- **How to complete this task**
All the data should be repeated exactly. Any image in it is left out.

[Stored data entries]
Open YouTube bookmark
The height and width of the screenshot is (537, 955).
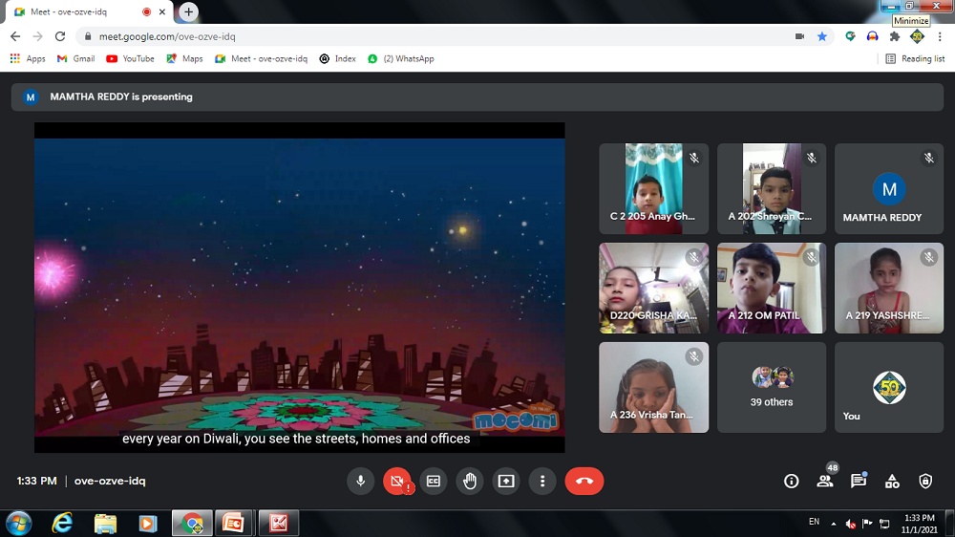130,58
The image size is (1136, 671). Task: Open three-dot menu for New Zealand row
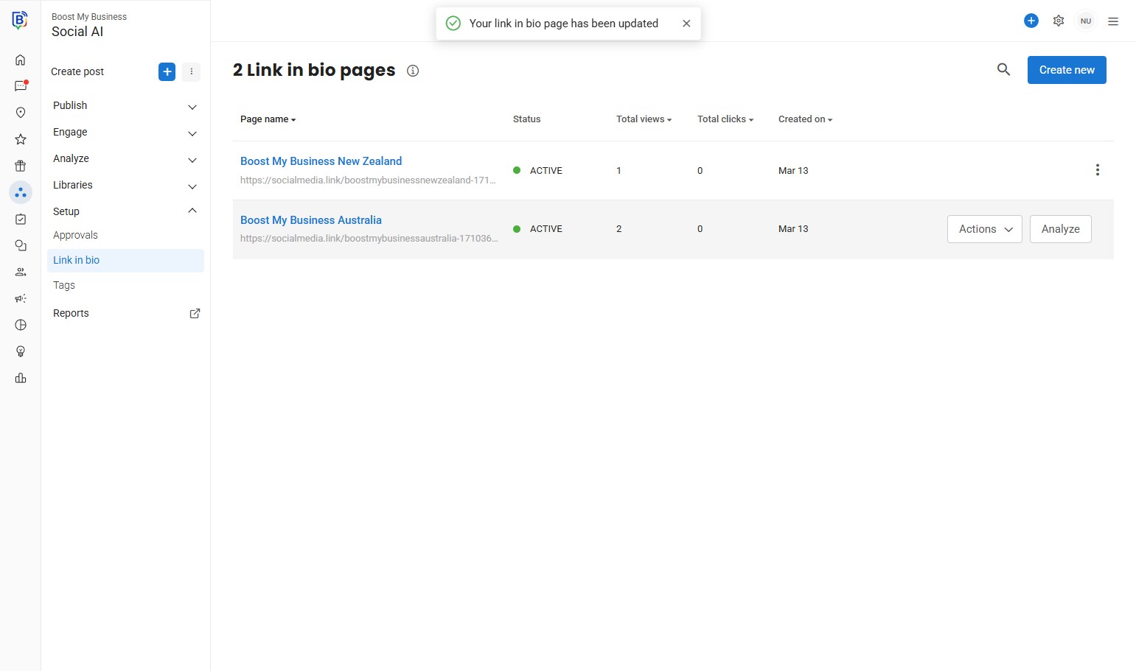tap(1097, 170)
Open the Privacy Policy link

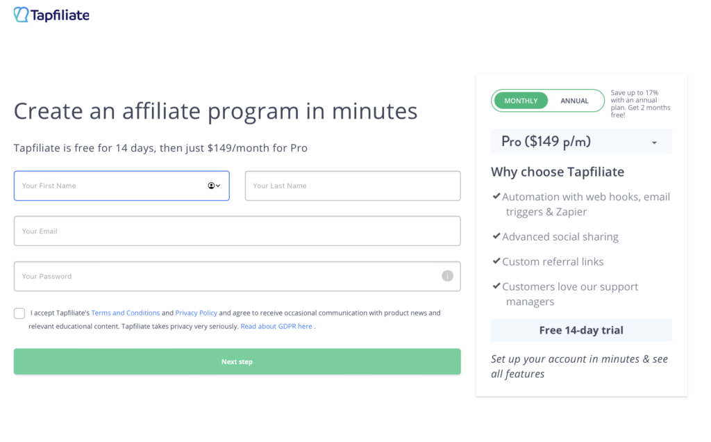pyautogui.click(x=196, y=313)
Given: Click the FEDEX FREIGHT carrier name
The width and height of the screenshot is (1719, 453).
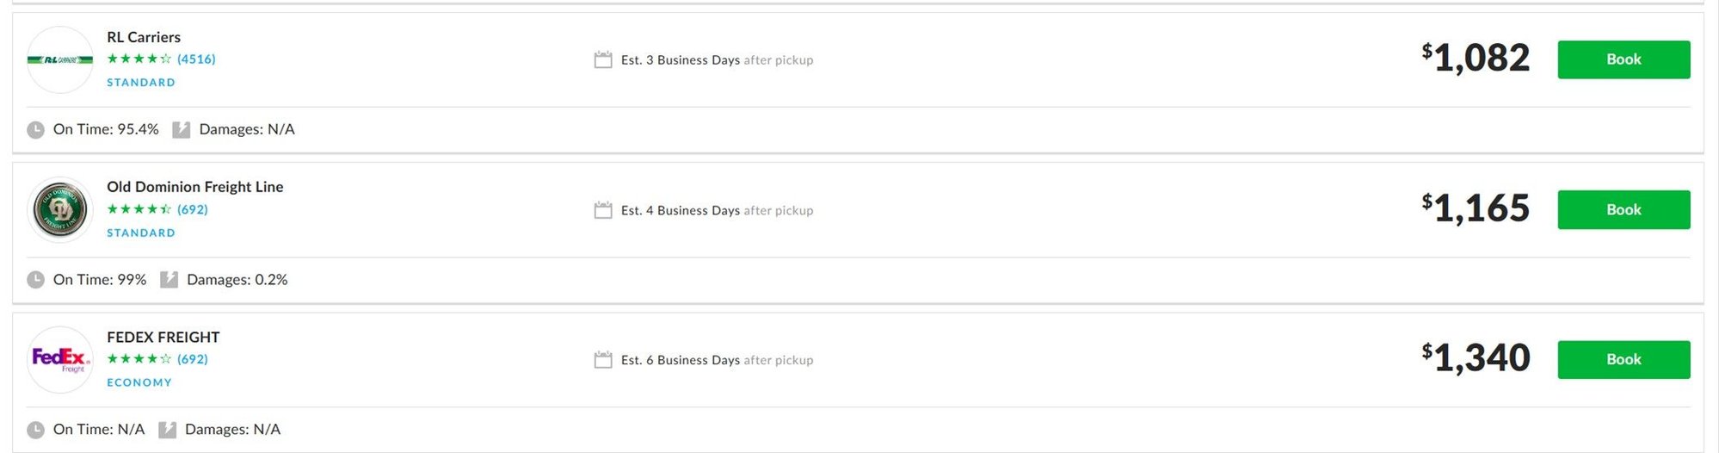Looking at the screenshot, I should [163, 337].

- **Response**
Open YouTube bookmark
The height and width of the screenshot is (537, 955).
130,58
The image size is (1136, 671). Task: Open three-dot menu for New Zealand row
tap(1097, 170)
Open the Privacy Policy link

pyautogui.click(x=196, y=313)
Given: Click the FEDEX FREIGHT carrier name
The width and height of the screenshot is (1719, 453).
Looking at the screenshot, I should [163, 337].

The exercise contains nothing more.